By 1856, the issue of slavery had begun to dominate national politics. The Whig party had shattered, failing to have chosen a side in the conflict. From the ashes, its Anti-Slavery members formed the Republican Party, which had already begun to dominate politics in the Northern states by 1855, at the expense of both the Democratic and American parties. The Democrats only hope was in the Solid South; however, they could never hope to win in any election without Northern support, so they maintained a stance of ambiguity. As the results of the 1856 Presidential Election trickled in, it became clear James Buchanan was the winner among the people. Though Fremont, the Republican candidate, had carried the North, the Democrats had been able to head it off. However, after the results were tallied, Buchanan, it was found, had failed to achieve an electoral majority, mainly due to some slave states falling by narrow margins to Fillmore, the Know Nothing candidate, and the narrow loss of Illinois to Fremont.
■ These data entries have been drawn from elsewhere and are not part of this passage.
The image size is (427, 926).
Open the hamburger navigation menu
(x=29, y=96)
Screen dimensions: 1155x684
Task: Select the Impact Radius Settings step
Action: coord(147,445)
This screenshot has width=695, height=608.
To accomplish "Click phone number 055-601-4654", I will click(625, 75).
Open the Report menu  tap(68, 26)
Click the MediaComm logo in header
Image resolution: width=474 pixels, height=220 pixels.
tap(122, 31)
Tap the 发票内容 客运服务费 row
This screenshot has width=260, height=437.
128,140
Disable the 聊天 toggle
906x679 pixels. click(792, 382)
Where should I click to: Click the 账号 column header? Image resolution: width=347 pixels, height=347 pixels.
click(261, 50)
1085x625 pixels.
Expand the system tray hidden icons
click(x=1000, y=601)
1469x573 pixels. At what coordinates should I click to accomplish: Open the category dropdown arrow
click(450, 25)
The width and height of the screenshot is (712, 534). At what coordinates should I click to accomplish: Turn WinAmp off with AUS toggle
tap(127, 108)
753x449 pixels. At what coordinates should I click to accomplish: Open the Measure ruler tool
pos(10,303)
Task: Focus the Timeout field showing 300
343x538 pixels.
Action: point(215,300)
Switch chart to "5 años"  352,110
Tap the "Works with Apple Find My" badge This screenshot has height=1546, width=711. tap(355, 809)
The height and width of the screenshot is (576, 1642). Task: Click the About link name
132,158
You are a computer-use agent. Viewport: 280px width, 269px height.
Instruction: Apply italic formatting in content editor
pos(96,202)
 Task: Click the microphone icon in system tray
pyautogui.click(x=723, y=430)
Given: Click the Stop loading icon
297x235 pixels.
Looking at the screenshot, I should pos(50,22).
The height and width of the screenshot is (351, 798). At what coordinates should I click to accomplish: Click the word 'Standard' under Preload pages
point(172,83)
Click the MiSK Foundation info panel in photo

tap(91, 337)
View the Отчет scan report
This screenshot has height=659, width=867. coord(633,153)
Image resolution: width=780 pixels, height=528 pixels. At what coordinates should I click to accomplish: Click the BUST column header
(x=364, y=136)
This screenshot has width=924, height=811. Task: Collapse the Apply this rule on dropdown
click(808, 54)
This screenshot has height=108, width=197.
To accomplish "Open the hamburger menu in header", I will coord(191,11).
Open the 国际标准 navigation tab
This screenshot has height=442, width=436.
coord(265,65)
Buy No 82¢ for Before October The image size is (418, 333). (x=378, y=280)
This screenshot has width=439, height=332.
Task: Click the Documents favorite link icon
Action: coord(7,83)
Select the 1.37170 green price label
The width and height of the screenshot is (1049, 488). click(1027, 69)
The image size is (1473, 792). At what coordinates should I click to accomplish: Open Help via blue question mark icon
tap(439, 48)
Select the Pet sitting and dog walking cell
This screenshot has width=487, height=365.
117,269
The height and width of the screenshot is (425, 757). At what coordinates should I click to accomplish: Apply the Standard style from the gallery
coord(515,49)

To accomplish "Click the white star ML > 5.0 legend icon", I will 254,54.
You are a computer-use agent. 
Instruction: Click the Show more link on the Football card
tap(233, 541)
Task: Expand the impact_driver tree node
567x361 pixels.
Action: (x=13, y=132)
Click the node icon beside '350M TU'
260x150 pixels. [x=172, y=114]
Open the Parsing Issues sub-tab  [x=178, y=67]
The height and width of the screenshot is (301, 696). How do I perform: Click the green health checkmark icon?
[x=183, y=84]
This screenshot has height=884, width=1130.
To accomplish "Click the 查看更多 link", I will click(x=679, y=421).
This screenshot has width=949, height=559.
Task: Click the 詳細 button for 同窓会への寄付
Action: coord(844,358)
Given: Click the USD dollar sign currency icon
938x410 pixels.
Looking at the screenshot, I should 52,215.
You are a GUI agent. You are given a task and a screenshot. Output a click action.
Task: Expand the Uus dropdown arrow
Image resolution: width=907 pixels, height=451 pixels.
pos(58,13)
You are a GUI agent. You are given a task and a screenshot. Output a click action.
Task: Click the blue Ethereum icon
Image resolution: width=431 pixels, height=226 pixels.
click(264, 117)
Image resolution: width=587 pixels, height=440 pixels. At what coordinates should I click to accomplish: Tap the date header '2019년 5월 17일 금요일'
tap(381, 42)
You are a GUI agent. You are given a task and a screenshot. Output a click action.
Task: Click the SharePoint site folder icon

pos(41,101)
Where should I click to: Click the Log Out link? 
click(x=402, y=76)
As the election went to the House of Representatives, sectional differences of opinion dominated the voting. Neither Fremont nor Buchanan were able to achieve a majority even there, as most followed party lines, and Southerners rejected the notion of a Republican president, threatening secession if he were chosen. As the bickering continued into January of the next year, Senator Stephen Douglass and Speaker of the House Nathaniel Banks offered a compromise devised between the two to Congress. Millard Fillmore, considered a moderate, was offered as a compromise candidate for president. Along with several other arrangements, this became known as the “Compromise of 1856”. Congress approved the Compromise, with Millard Fillmore becoming president on March 4, 1857.